:: Work instructions ::
A word-for-word transcription of the listing is all that is needed.

:: Records to use ::

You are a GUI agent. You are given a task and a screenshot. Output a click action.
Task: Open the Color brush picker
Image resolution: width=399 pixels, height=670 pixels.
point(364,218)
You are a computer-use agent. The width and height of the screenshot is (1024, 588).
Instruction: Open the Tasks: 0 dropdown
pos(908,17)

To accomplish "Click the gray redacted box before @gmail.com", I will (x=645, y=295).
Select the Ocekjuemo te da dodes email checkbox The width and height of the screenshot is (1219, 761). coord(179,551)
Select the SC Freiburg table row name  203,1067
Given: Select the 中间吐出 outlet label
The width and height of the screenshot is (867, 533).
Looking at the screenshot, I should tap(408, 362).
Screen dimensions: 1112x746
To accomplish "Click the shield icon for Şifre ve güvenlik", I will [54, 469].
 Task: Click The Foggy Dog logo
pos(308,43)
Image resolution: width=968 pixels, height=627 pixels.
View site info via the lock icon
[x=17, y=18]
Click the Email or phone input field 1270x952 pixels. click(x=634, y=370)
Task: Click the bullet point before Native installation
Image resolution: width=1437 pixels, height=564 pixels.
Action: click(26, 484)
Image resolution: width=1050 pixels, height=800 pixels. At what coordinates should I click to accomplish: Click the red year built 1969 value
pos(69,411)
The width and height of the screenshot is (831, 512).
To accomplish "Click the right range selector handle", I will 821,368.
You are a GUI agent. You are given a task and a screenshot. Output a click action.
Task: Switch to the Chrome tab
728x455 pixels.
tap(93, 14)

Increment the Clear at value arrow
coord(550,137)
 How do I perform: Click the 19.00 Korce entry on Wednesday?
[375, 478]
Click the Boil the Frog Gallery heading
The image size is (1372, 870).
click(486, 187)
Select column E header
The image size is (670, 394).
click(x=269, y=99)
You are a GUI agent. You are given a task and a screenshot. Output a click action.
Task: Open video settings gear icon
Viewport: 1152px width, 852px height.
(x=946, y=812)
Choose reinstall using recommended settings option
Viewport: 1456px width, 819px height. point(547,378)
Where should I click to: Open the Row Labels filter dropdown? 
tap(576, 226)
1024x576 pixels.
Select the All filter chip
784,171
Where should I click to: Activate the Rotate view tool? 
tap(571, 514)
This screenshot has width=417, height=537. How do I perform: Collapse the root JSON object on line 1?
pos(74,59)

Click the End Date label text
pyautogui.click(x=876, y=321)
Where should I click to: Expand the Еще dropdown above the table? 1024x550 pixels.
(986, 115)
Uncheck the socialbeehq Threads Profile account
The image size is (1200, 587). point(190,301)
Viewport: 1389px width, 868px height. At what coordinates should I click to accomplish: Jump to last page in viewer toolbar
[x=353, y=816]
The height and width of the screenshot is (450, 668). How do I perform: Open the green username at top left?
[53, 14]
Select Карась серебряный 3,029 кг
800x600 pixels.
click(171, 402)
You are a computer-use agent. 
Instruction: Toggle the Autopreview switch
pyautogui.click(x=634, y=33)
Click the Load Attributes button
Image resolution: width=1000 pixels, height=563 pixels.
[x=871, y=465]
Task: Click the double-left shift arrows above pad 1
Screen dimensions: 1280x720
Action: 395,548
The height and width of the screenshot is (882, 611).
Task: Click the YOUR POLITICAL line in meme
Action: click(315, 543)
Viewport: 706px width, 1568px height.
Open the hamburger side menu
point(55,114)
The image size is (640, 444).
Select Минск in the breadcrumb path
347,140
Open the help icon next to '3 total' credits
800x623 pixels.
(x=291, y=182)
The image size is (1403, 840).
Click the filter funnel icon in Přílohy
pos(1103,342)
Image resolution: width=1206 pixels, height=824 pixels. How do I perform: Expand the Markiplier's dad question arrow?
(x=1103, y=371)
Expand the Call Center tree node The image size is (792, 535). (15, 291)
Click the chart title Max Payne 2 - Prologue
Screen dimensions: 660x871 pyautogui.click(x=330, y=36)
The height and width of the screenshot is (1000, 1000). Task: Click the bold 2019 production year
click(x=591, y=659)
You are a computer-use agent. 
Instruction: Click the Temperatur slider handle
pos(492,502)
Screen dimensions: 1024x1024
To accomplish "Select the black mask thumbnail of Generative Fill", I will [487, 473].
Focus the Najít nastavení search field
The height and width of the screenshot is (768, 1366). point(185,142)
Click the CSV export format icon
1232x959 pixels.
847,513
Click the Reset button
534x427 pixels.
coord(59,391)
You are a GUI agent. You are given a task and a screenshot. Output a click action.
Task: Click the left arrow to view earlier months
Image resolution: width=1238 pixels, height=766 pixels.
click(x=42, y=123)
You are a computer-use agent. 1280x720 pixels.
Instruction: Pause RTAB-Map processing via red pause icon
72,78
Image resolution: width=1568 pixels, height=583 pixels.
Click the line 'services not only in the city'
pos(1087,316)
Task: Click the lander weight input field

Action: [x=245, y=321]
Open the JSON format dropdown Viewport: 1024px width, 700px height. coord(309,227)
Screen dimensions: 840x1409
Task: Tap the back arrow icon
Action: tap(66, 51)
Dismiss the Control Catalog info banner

:::

:: Exercise output ::
You are a GUI agent. You are given a task and a screenshot. Output a click action.
Task: Open the Color brush picker
Image resolution: width=399 pixels, height=670 pixels.
point(364,218)
You are a computer-use agent. The width and height of the screenshot is (1024, 588).
Instruction: Open the Tasks: 0 dropdown
pos(908,17)

To accomplish "Click the gray redacted box before @gmail.com", I will (x=645, y=295).
Select the Ocekjuemo te da dodes email checkbox The width and height of the screenshot is (1219, 761). coord(179,551)
Select the SC Freiburg table row name  203,1067
Given: Select the 中间吐出 outlet label
The width and height of the screenshot is (867, 533).
Looking at the screenshot, I should tap(408, 362).
Screen dimensions: 1112x746
To accomplish "Click the shield icon for Şifre ve güvenlik", I will [54, 469].
 Task: Click The Foggy Dog logo
pos(308,43)
Image resolution: width=968 pixels, height=627 pixels.
View site info via the lock icon
[x=17, y=18]
Click the Email or phone input field 1270x952 pixels. click(x=634, y=370)
Task: Click the bullet point before Native installation
Image resolution: width=1437 pixels, height=564 pixels.
Action: click(26, 484)
Image resolution: width=1050 pixels, height=800 pixels. At what coordinates should I click to accomplish: Click the red year built 1969 value
pos(69,411)
The width and height of the screenshot is (831, 512).
To accomplish "Click the right range selector handle", I will 821,368.
You are a GUI agent. You are given a task and a screenshot. Output a click action.
Task: Switch to the Chrome tab
728x455 pixels.
tap(93, 14)

Increment the Clear at value arrow
coord(550,137)
 How do I perform: Click the 19.00 Korce entry on Wednesday?
[375, 478]
Click the Boil the Frog Gallery heading
The image size is (1372, 870).
click(486, 187)
Select column E header
The image size is (670, 394).
click(x=269, y=99)
You are a GUI agent. You are given a task and a screenshot. Output a click action.
Task: Open video settings gear icon
Viewport: 1152px width, 852px height.
(x=946, y=812)
Choose reinstall using recommended settings option
Viewport: 1456px width, 819px height. point(547,378)
Where should I click to: Open the Row Labels filter dropdown? 
tap(576, 226)
1024x576 pixels.
Select the All filter chip
784,171
Where should I click to: Activate the Rotate view tool? 
tap(571, 514)
This screenshot has width=417, height=537. How do I perform: Collapse the root JSON object on line 1?
pos(74,59)

Click the End Date label text
pyautogui.click(x=876, y=321)
Where should I click to: Expand the Еще dropdown above the table? 1024x550 pixels.
(986, 115)
Uncheck the socialbeehq Threads Profile account
The image size is (1200, 587). point(190,301)
Viewport: 1389px width, 868px height. At what coordinates should I click to accomplish: Jump to last page in viewer toolbar
[x=353, y=816]
The height and width of the screenshot is (450, 668). How do I perform: Open the green username at top left?
[53, 14]
Select Карась серебряный 3,029 кг
800x600 pixels.
click(171, 402)
You are a computer-use agent. 
Instruction: Toggle the Autopreview switch
pyautogui.click(x=634, y=33)
Click the Load Attributes button
Image resolution: width=1000 pixels, height=563 pixels.
[x=871, y=465]
Task: Click the double-left shift arrows above pad 1
Screen dimensions: 1280x720
Action: 395,548
The height and width of the screenshot is (882, 611).
Task: Click the YOUR POLITICAL line in meme
Action: click(315, 543)
Viewport: 706px width, 1568px height.
Open the hamburger side menu
point(55,114)
The image size is (640, 444).
Select Минск in the breadcrumb path
347,140
Open the help icon next to '3 total' credits
800x623 pixels.
(x=291, y=182)
The image size is (1403, 840).
Click the filter funnel icon in Přílohy
pos(1103,342)
Image resolution: width=1206 pixels, height=824 pixels. How do I perform: Expand the Markiplier's dad question arrow?
(x=1103, y=371)
Expand the Call Center tree node The image size is (792, 535). (15, 291)
Click the chart title Max Payne 2 - Prologue
Screen dimensions: 660x871 pyautogui.click(x=330, y=36)
The height and width of the screenshot is (1000, 1000). Task: Click the bold 2019 production year
click(x=591, y=659)
You are a computer-use agent. 
Instruction: Click the Temperatur slider handle
pos(492,502)
Screen dimensions: 1024x1024
To accomplish "Select the black mask thumbnail of Generative Fill", I will [487, 473].
Focus the Najít nastavení search field
The height and width of the screenshot is (768, 1366). point(185,142)
Click the CSV export format icon
1232x959 pixels.
847,513
Click the Reset button
534x427 pixels.
coord(59,391)
You are a GUI agent. You are given a task and a screenshot. Output a click action.
Task: Click the left arrow to view earlier months
Image resolution: width=1238 pixels, height=766 pixels.
click(x=42, y=123)
You are a computer-use agent. 1280x720 pixels.
Instruction: Pause RTAB-Map processing via red pause icon
72,78
Image resolution: width=1568 pixels, height=583 pixels.
Click the line 'services not only in the city'
pos(1087,316)
Task: Click the lander weight input field

Action: [x=245, y=321]
Open the JSON format dropdown Viewport: 1024px width, 700px height. coord(309,227)
Screen dimensions: 840x1409
Task: Tap the back arrow icon
Action: tap(66, 51)
Dismiss the Control Catalog info banner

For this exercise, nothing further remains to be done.